- CHALLENGE
Copy the following lines word for word, from the line with "Given: Click chevron" up to and including the line with "pyautogui.click(x=112, y=209)".

--- Start MATERIAL FOR THIS EXERCISE ---

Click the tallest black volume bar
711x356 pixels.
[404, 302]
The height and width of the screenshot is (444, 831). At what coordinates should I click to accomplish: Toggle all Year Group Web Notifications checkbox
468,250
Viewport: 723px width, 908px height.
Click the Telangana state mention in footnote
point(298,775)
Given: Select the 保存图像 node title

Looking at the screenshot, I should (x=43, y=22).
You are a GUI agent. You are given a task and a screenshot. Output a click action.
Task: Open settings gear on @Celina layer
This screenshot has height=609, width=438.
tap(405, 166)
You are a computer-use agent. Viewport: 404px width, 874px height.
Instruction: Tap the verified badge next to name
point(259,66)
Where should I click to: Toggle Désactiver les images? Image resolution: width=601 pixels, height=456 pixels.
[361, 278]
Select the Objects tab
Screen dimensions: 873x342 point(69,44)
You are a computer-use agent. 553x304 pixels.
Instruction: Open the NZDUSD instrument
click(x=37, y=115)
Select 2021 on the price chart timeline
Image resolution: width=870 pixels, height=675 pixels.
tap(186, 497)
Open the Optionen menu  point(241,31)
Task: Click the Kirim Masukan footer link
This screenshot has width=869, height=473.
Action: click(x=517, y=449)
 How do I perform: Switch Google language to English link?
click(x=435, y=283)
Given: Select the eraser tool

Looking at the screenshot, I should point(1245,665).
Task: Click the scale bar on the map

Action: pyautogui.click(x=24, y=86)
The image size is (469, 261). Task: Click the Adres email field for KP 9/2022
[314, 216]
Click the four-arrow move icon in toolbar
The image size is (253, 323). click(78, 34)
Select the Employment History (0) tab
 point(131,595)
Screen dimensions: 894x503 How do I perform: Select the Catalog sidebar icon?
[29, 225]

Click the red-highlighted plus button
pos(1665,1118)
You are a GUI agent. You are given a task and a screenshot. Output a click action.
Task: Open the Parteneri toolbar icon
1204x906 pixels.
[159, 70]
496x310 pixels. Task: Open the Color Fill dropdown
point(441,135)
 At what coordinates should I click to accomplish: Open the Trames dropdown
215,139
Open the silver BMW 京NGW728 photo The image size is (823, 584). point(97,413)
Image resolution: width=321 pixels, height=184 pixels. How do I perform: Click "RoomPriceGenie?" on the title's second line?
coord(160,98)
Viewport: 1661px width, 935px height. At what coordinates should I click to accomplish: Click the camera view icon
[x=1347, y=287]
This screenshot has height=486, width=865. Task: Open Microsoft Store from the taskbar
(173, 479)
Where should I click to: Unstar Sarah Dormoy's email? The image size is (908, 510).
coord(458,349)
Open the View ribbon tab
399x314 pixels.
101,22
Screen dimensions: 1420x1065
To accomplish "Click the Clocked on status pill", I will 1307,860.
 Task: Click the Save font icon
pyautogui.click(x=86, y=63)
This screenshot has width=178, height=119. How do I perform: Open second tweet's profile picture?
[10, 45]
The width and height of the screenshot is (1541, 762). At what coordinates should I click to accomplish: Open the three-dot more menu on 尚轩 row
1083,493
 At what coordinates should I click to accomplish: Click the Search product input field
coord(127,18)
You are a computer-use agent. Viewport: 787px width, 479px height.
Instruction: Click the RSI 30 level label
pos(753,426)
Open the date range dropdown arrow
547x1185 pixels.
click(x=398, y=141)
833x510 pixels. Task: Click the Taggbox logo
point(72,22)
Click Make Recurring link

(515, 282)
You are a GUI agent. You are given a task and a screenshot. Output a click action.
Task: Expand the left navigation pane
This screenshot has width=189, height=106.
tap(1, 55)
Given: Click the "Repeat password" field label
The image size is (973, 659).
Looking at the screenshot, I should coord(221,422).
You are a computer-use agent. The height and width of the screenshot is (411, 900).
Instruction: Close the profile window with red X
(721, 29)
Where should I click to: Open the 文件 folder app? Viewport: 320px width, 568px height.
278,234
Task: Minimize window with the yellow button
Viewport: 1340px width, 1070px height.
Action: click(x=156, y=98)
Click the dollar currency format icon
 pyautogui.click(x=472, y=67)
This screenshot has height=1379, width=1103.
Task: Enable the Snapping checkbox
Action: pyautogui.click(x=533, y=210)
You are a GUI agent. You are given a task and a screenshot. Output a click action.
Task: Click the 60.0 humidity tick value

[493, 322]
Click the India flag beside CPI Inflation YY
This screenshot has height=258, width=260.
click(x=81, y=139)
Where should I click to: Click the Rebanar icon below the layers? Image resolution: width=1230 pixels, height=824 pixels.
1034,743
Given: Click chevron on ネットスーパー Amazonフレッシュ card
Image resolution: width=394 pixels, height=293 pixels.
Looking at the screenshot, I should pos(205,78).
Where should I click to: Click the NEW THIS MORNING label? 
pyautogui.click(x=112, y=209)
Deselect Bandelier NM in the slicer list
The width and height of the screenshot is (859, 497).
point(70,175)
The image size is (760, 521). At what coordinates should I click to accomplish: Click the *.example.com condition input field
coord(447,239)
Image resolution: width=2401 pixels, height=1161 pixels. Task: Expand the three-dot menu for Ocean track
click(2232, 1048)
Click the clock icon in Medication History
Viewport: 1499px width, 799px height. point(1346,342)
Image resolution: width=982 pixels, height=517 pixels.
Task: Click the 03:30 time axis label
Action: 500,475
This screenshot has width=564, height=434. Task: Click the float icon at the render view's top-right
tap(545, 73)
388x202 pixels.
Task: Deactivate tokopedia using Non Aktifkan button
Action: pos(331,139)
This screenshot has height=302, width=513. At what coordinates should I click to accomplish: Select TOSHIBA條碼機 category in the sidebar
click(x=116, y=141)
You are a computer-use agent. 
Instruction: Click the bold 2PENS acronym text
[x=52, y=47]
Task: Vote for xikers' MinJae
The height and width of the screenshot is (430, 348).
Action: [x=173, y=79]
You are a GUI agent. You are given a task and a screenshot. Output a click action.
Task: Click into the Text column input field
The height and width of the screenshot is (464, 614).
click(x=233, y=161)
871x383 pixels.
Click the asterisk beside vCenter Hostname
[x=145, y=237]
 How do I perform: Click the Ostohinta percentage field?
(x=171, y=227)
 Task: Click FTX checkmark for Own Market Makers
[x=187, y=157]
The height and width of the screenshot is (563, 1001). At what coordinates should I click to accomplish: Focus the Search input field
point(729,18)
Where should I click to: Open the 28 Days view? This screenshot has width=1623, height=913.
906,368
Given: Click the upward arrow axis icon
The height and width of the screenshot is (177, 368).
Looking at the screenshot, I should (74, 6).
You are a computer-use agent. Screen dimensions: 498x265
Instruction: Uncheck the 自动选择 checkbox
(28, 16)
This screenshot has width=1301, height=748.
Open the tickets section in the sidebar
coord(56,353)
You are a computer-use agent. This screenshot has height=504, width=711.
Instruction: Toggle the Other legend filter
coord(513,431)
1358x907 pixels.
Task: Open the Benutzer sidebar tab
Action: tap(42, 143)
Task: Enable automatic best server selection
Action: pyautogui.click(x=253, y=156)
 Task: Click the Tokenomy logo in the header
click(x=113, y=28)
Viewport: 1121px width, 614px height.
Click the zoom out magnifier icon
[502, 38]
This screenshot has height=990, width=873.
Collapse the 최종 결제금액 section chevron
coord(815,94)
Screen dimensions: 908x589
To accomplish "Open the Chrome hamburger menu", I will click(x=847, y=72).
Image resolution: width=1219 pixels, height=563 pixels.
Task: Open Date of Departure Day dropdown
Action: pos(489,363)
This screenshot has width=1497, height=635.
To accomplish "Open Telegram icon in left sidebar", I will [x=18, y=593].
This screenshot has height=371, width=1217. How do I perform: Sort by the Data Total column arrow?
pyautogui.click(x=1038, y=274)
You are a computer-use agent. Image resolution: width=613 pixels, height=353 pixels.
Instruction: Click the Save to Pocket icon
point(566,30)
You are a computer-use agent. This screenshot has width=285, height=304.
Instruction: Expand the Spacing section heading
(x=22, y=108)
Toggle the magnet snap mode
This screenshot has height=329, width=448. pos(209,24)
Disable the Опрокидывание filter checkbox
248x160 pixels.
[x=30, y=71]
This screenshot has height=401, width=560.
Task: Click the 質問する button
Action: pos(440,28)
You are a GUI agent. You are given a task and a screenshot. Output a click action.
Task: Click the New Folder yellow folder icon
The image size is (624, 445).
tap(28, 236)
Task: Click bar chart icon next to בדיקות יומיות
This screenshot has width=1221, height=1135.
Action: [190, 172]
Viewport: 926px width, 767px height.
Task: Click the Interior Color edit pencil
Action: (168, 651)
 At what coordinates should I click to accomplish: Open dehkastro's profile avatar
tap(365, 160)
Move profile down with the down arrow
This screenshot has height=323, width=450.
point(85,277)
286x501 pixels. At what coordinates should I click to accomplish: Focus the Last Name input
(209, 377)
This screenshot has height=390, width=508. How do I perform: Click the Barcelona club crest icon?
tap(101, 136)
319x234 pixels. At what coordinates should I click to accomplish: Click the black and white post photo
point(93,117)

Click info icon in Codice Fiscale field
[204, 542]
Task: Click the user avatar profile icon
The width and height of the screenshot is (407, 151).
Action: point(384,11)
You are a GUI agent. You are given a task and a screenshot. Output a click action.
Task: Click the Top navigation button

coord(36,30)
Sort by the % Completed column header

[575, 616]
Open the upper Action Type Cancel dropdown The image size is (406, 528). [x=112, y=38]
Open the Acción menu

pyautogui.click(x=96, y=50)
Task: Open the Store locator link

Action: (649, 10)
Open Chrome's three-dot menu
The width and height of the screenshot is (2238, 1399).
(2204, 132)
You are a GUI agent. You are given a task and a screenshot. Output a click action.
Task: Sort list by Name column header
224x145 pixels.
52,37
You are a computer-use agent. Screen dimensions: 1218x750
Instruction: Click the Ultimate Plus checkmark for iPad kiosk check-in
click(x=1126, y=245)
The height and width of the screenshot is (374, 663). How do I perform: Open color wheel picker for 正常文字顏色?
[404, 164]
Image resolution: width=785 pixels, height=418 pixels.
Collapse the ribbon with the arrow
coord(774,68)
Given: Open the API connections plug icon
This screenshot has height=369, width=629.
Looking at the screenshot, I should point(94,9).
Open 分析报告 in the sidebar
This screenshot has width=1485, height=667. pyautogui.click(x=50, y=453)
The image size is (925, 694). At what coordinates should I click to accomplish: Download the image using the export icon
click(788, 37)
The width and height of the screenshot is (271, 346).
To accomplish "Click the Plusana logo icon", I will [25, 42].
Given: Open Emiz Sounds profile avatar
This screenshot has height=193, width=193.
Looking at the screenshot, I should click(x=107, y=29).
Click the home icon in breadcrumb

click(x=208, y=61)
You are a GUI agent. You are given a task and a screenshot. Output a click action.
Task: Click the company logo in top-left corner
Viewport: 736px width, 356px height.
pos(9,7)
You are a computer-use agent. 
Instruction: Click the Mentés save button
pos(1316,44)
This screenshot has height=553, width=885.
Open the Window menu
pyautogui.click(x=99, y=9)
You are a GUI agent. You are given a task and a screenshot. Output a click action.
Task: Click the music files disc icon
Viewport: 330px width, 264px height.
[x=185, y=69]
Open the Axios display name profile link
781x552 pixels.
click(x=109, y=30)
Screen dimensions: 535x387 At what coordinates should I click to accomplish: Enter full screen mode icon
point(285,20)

--- End MATERIAL FOR THIS EXERCISE ---

- SOLUTION TO THE EXERCISE
Given: Click chevron on ネットスーパー Amazonフレッシュ card
Image resolution: width=394 pixels, height=293 pixels.
Looking at the screenshot, I should pos(205,78).
Where should I click to: Click the NEW THIS MORNING label? 
pyautogui.click(x=112, y=209)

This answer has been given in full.